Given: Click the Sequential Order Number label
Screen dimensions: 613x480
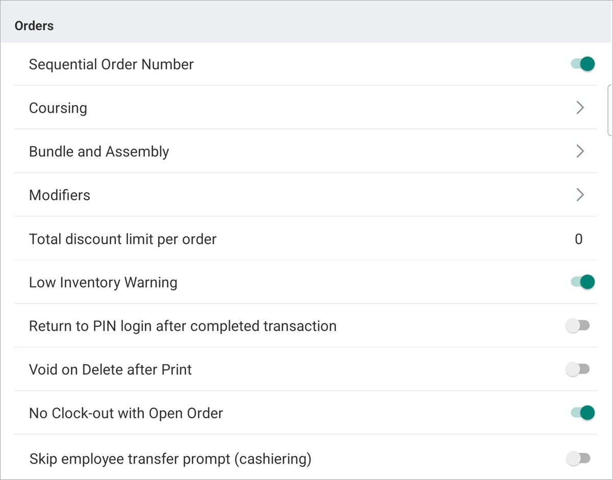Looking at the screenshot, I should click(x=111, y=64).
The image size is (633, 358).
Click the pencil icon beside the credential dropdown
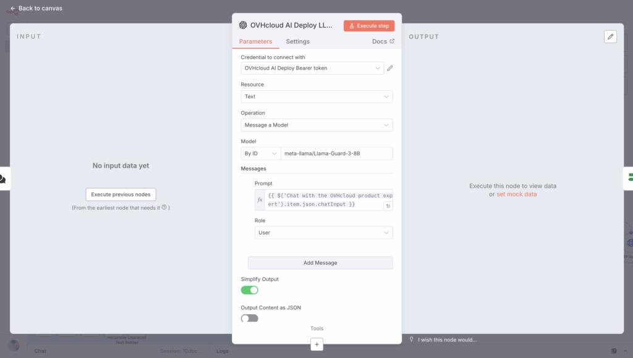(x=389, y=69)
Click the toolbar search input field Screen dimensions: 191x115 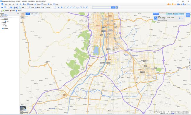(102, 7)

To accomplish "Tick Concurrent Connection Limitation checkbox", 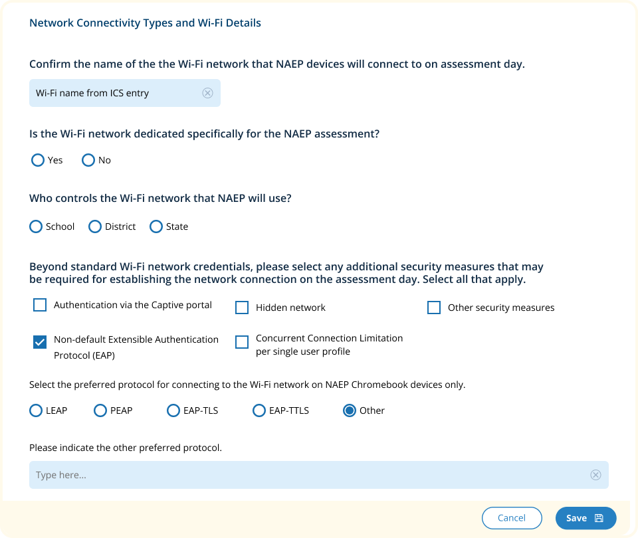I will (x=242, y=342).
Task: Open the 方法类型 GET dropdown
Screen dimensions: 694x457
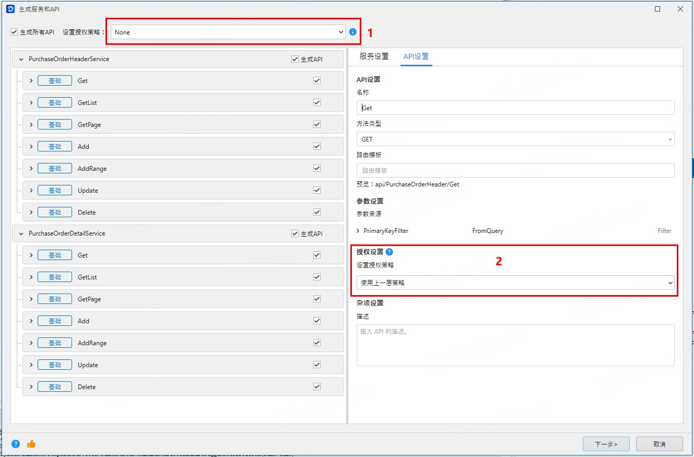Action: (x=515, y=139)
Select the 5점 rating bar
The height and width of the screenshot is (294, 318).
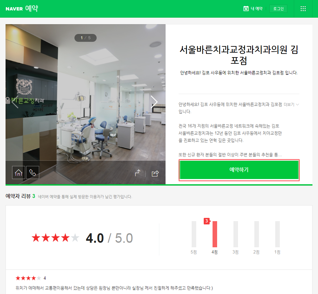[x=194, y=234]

--

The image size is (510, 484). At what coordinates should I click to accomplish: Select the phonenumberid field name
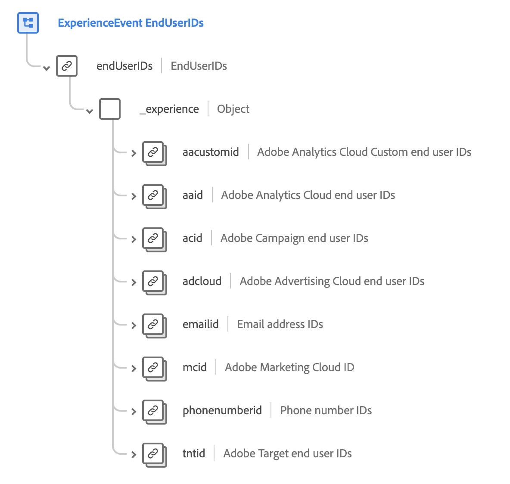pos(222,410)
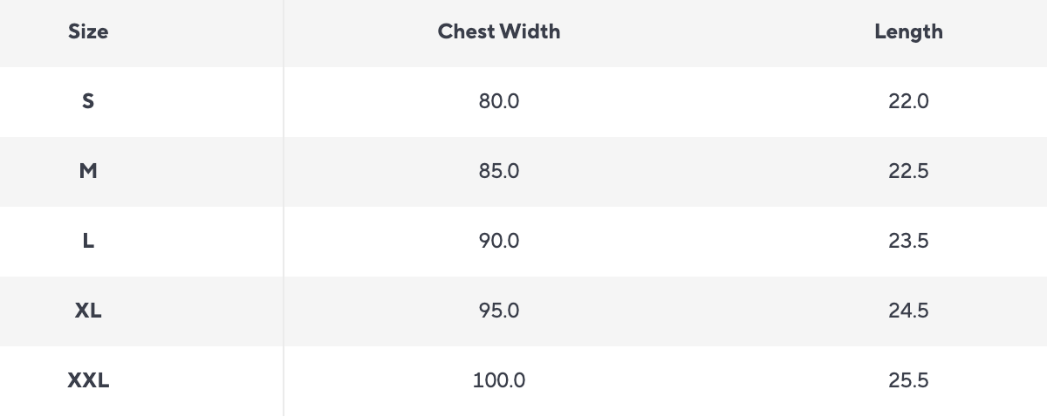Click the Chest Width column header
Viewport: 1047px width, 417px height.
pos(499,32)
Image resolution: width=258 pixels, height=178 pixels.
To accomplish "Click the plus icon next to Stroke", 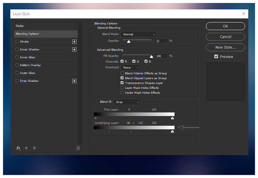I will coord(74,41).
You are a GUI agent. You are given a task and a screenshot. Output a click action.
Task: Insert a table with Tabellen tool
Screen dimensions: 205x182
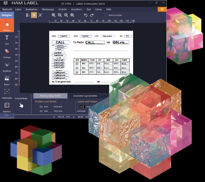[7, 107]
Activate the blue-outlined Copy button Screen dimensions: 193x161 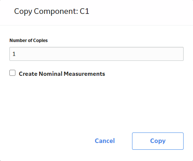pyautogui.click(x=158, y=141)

==

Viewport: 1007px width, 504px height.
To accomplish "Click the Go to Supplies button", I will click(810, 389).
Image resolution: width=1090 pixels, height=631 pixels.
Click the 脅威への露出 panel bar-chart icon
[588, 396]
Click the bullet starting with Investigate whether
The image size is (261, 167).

● **YOUR GOAL**
Return every line of the preceding records in which the word "with" appears.

● **YOUR RESPONSE**
Task: Insert a table with Tabellen tool
Click the bullet starting with Investigate whether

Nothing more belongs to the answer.